* **PROBLEM DESCRIPTION**: Please reproduce every line of the listing below, requests included, shifting each answer coordinate by adding 42 to both of its numbers. Leave the pictures out of your answer.

* **THE DATA**:
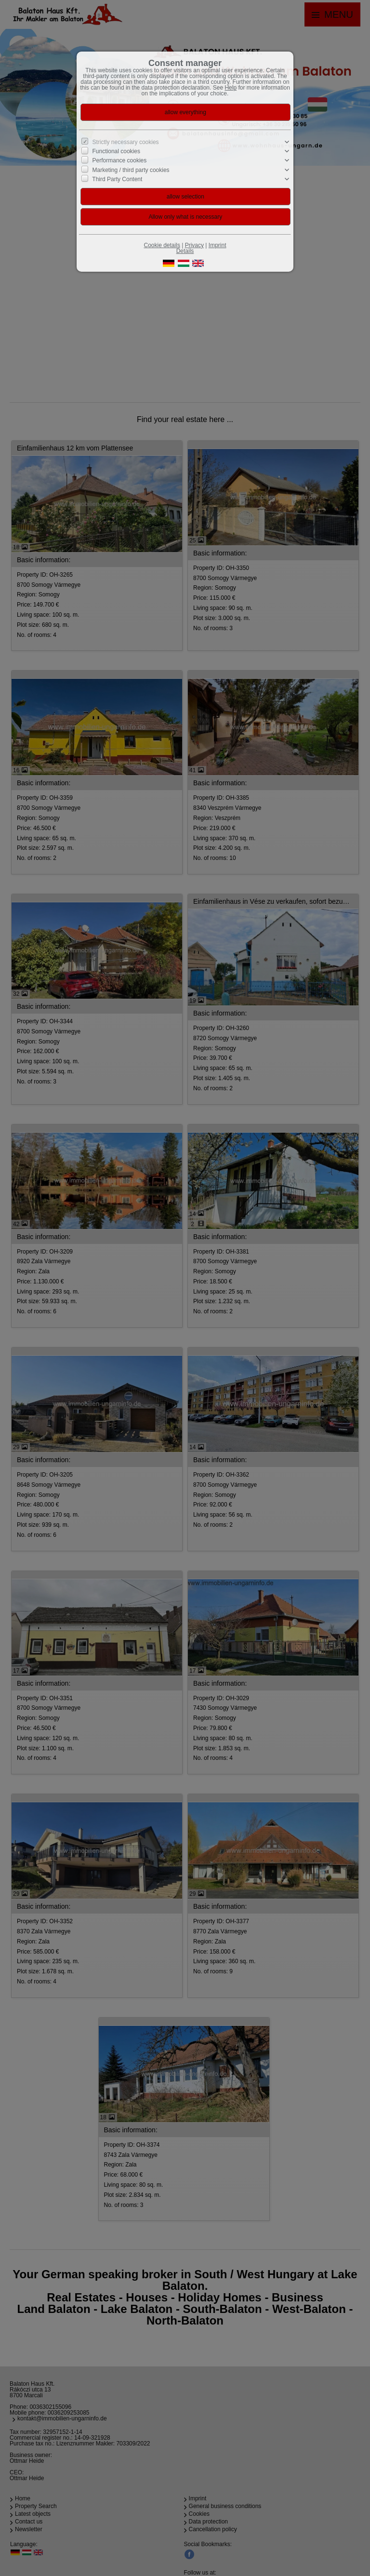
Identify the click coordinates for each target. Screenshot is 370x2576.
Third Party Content (117, 178)
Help (231, 87)
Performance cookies (119, 160)
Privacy (194, 245)
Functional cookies (116, 151)
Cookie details (162, 245)
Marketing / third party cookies (131, 169)
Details (185, 251)
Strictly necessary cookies (125, 142)
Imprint (217, 245)
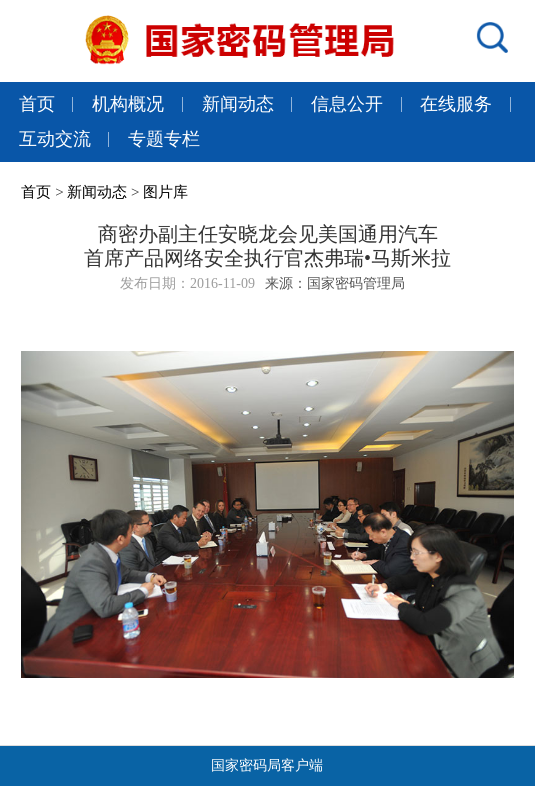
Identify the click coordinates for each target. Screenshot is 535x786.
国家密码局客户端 (267, 765)
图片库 (165, 192)
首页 (37, 104)
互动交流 (55, 139)
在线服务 (456, 104)
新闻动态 (238, 104)
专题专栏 (164, 139)
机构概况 (128, 104)
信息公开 (347, 104)
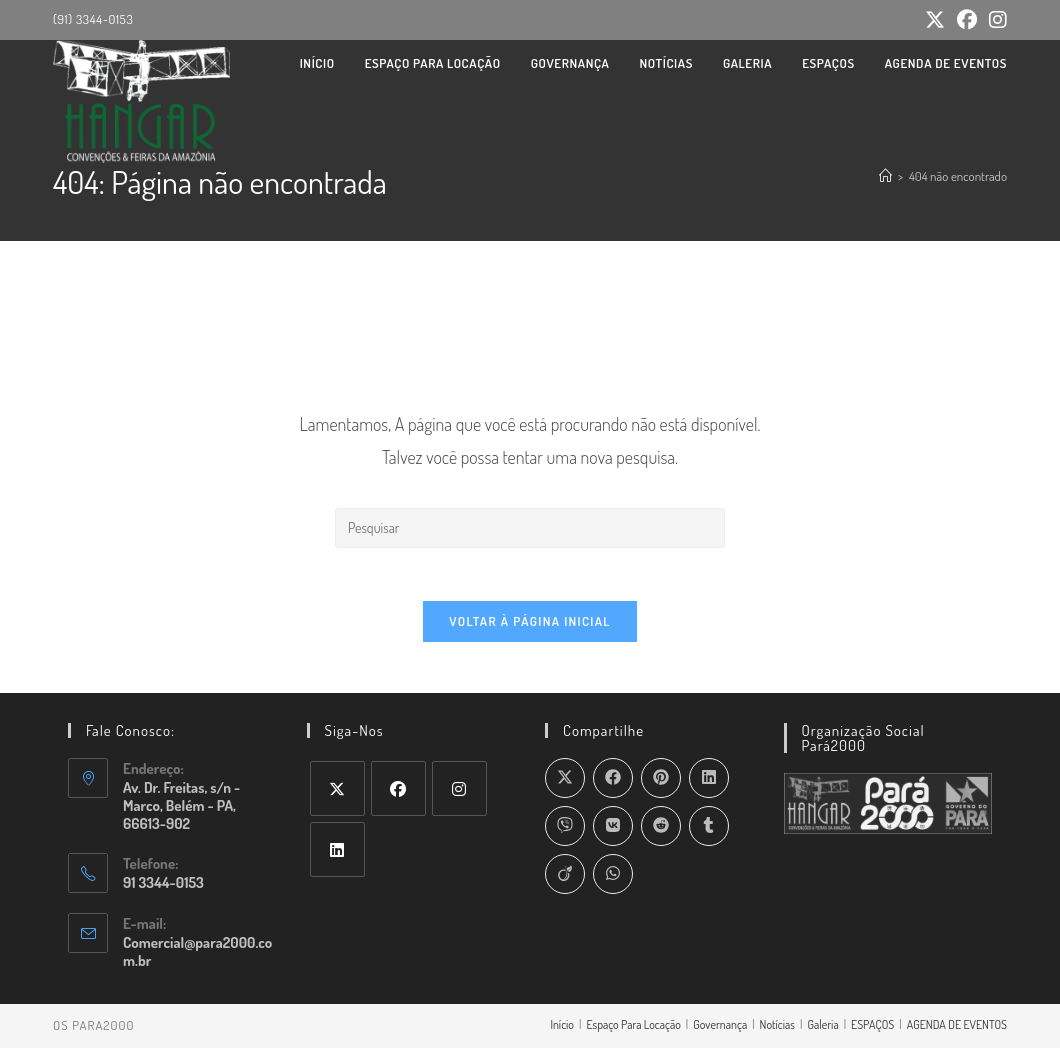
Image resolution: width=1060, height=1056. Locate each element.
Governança (720, 1032)
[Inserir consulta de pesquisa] (530, 528)
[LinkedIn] (337, 857)
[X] (337, 796)
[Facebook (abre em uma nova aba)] (967, 20)
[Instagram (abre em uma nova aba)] (995, 20)
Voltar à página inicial (530, 629)
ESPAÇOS (872, 1032)
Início (562, 1032)
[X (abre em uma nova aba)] (935, 20)
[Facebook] (398, 796)
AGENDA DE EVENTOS (957, 1032)
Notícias (777, 1032)
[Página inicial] (885, 176)
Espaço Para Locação (633, 1032)
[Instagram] (459, 796)
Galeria (822, 1032)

* **WRITTEN SOLUTION**:
Identify the click coordinates for each target. Screenshot is 370x2576.
Third Party Content (159, 220)
Help (273, 129)
Performance cookies (161, 202)
Privacy (236, 287)
Functional cookies (158, 193)
Cookie details (204, 287)
Marketing / third party cookies (173, 211)
Details (227, 293)
Strictly necessary cookies (167, 184)
Imprint (259, 287)
Identify the click coordinates for each target. Screenshot is 535x786.
国家密码局客户端 (309, 807)
图片库 (207, 234)
首页 (79, 146)
互动交流 (97, 181)
在线服务 (498, 146)
新闻动态 (280, 146)
专题专栏 (206, 181)
机构概况 (170, 146)
信息公开 (389, 146)
Image resolution: width=1060, height=1056. Locate each element.
Governança (762, 1074)
[Inserir consulta de pesquisa] (572, 570)
[LinkedIn] (379, 899)
[X] (379, 838)
[Facebook (abre em uma nova aba)] (1009, 62)
[Instagram (abre em uma nova aba)] (1037, 62)
Voltar à página inicial (572, 671)
ESPAÇOS (914, 1074)
Início (604, 1074)
[X (abre em uma nova aba)] (977, 62)
[Facebook] (440, 838)
AGENDA DE EVENTOS (999, 1074)
Notícias (819, 1074)
[Página inicial] (927, 218)
Espaço Para Locação (675, 1074)
[Instagram] (501, 838)
Galeria (864, 1074)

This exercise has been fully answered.